The mysterious title of “The House of Besarab” is an unnecessary obfuscation of the fact that this play is a new adaptation of Bram Stoker’s “Dracula.” It’s an environmental production, where the audience follows various characters, a la “Tamara,” except that this show features two plot “tracks” as opposed to multiple threads. The two shows also share the same location, the Hollywood American Legion building, whose high ceilings, solemn chandeliers and dark hallways add a palpable sense of history to the proceedings. Although the experience of wandering through Dracula’s castle as the story unfolds is diverting, and the cast brings both fire and subtlety to their performances, Terance M. Duddy and Theodore Ott’s adaptation isn’t entirely effective.
In 19th century England, young Mina (Chase McKenna) has fallen into a waking trance.
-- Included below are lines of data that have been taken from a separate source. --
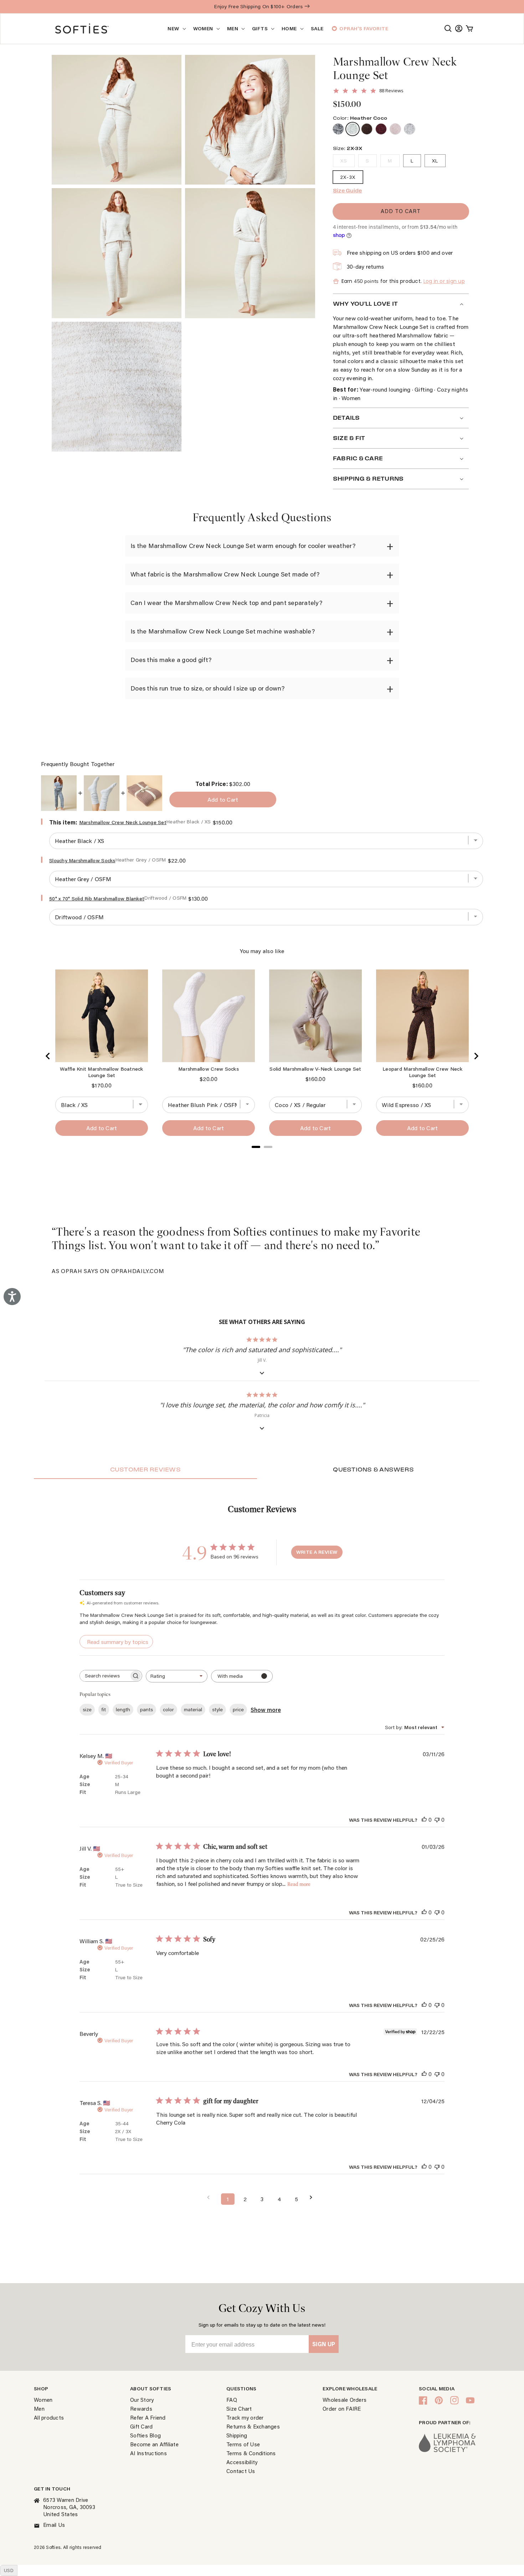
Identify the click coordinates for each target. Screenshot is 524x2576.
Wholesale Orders (344, 2399)
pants (146, 1710)
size (87, 1710)
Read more (298, 1884)
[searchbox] (104, 1675)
Her concerned fiance, Harker (Dane Bowman), requests the assistance of Dr. Van Helsing (Travis Michael Holder) and asylum director Dr. Seward (Terra Shelman). When all four receive an invitation from Dracula (Michael Hegedus) to visit his home in Transylvania, they accept, hoping to destroy the Count’s strange hold over Mina. Once there, the group is welcomed by Dracula’s odd assistant Renfield (David Himes) and the Count’s pregnant vixens (Sara Spink, Megan Harwick), and they also get to meet Slava (Jason Parsons), a villager chained to a wall. The heroic group prepares to do battle with Dracula, but the situation turns out to be more complicated than they expected.
Properly imposing as Dracula, Hegedus delivers a dramatic portrait of a man who’s sold his soul for love only to gain a bitter immortality. McKenna is equally good as Mina, drawn to the Count although she realizes he is a monster, and is exceptional in a vividly emotional speech in which she recalls a previous life incarnation and its unlucky fate. The role of Van Helsing is tricky — to some degree he exists to deliver exposition about Dracula’s powers and how to defeat him, setting up the supernatural ground rules of the play — but Holder is equal to the challenge, seizing on the character’s uncertainty and making his bravery more notable.
Bowman makes for a compellingly gallant and impetuous Harker, and Shelman offers a sympathetic Seward. Himes is unfortunately stuck with an odd rethinking of the role of Renfield. No longer a twitchy bug-eater, he emerges here as a quietly philosophical individualist, but he underplays the part to the point of dramatic inertia. Spink, Harwick and Parsons are fine in smaller roles.
Duddy’s direction is competent if not inspired, hampered somewhat by the stop-and-start nature of the environmental production.
The main problem with the show, however, is the adaptation, which skips the more obviously entertaining routes of offering scares or campiness by going for straight drama, which isn’t as good a fit for this walking-around-the-castle format. Duddy’s sets, Spink’s costumes and David Gibson’s music and sound design are all spookily evocative.